Le troisième élément que doit comporter toute solution au problème du mal est l'élément le plus important : comment résoudre ce problème dans la pratique et pas uniquement en théorie ; dans la vie et pas uniquement dans la pensée. Bien que le mal soit un problème très sérieux pour la pensée (car il semble réfuter l'existence de Dieu), c'est un problème encore plus grave dans la vie (car il incite les gens à se barricader contre Dieu). Même si, dans le domaine de la pensée, la solution théologique vous paraît obscure et incertaine, la solution dans la pratique est aussi claire que le soleil. La solution de Dieu au problème du mal c'est son Fils Jésus Christ.

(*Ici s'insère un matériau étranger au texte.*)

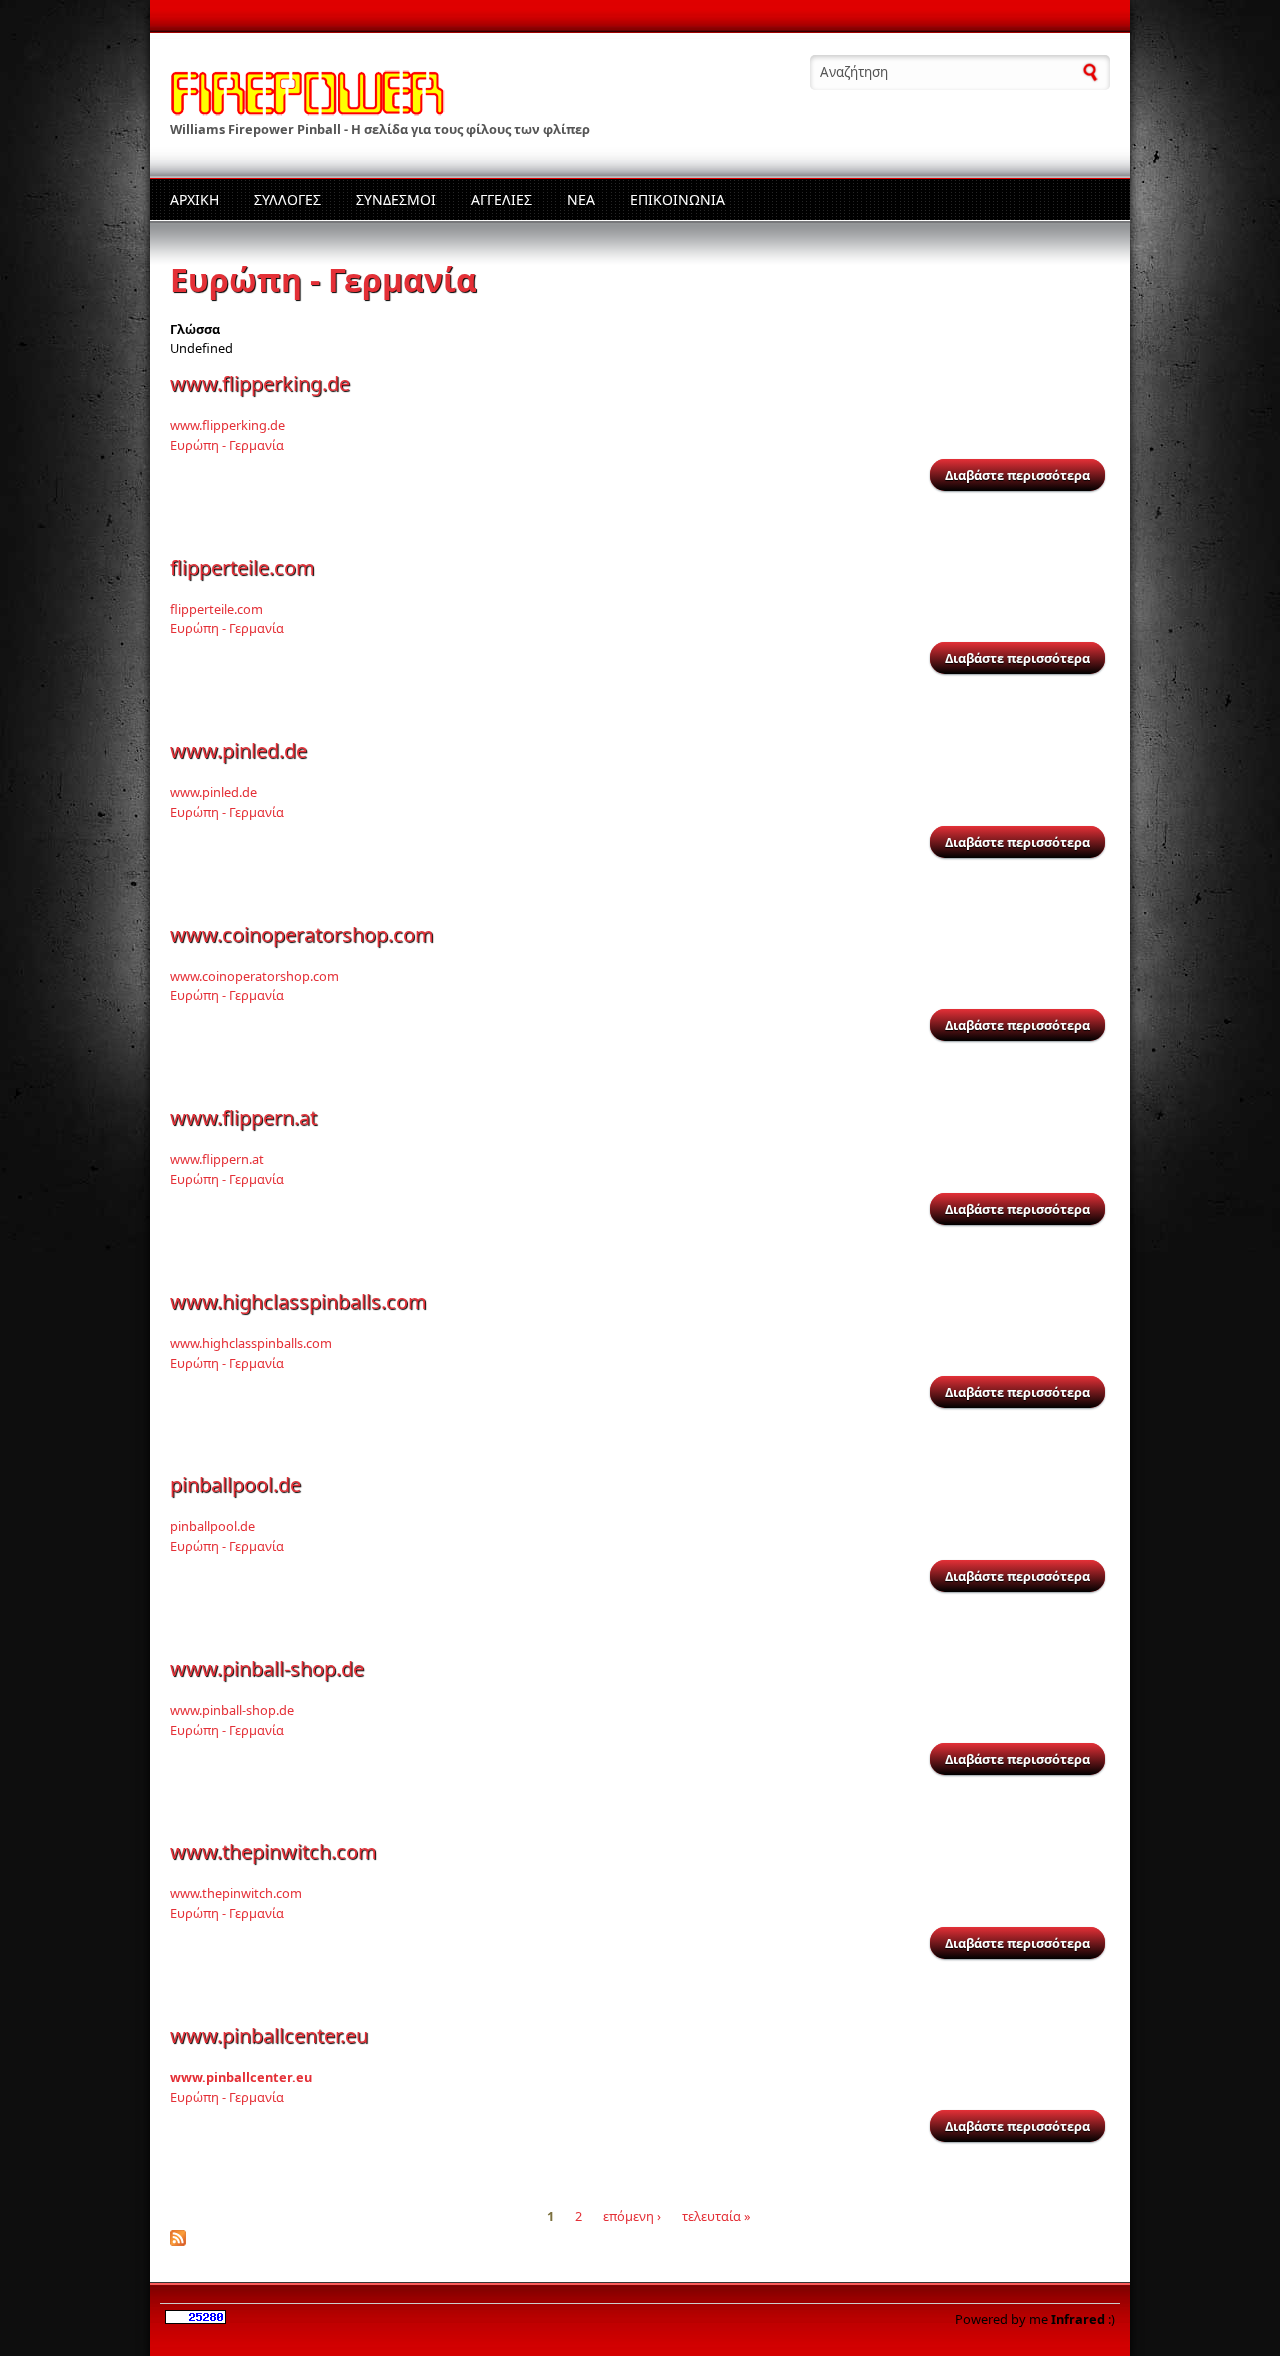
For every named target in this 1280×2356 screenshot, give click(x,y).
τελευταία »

La réponse de Dieu au problème de la souffrance n'est pas simplement une parole mais la Parole ; pas simplement une idée, mais une personne. Les idées sont abstraites, les personnes sont concrètes. Notre solution ne peut pas être une simple idée, aussi vraie, aussi profonde, aussi utile qu'elle soit. Dieu est lui-même notre réponse. Il ne s'est pas contenté de masquer notre péché et notre souffrance, de jeter sur eux un voile pudique. Il y est entré lui-même, comme un dentiste ou un éboueur, afin de tout nettoyer. Il est devenu, en fait, notre éboueur. Il a touché et enlevé nos ordures les plus dégoûtantes. Il est devenu homme, nous l'avons vu de nos yeux, nos mains l'ont touché. La réponse de Dieu est l'événement le plus incroyable de toute l'histoire.
Même le diable ne s'attendait pas à une telle folie. Que Dieu accepte de se laisser prendre au piège de Satan, qu'il accepte d'entrer dans le jeu de Satan, sur son terrain, dans l'étreinte de la mort sur la croix ; qu'il donne à Satan la possibilité de chérir éternellement avec une jubilation démoniaque le souvenir des mots terribles que Dieu le Fils adresse à Dieu le Père : « Mon Dieu, mon Dieu, pourquoi m'as-tu abandonné ? » : voilà une chose que l'œil n'a pas vue, que l'oreille n'a pas entendue et qui n'est pas montée au cœur de l'homme (1 Corinthiens 2.5).
Que Dieu puisse délivrer l'homme de son aliénation en introduisant l'aliénation au sein de la Trinité ; que Dieu puisse vaincre le mal en laissant le mal remporter son triomphe suprême, impensable : le déicide, l'introduction de la mort dans la vie du Dieu immortel ; que Dieu puisse détruire le mal en se laissant détruire par le mal : voilà la folie de Dieu qui est plus sage que les hommes et la faiblesse de Dieu qui est plus forte que les hommes (1 Corinthiens 1.25).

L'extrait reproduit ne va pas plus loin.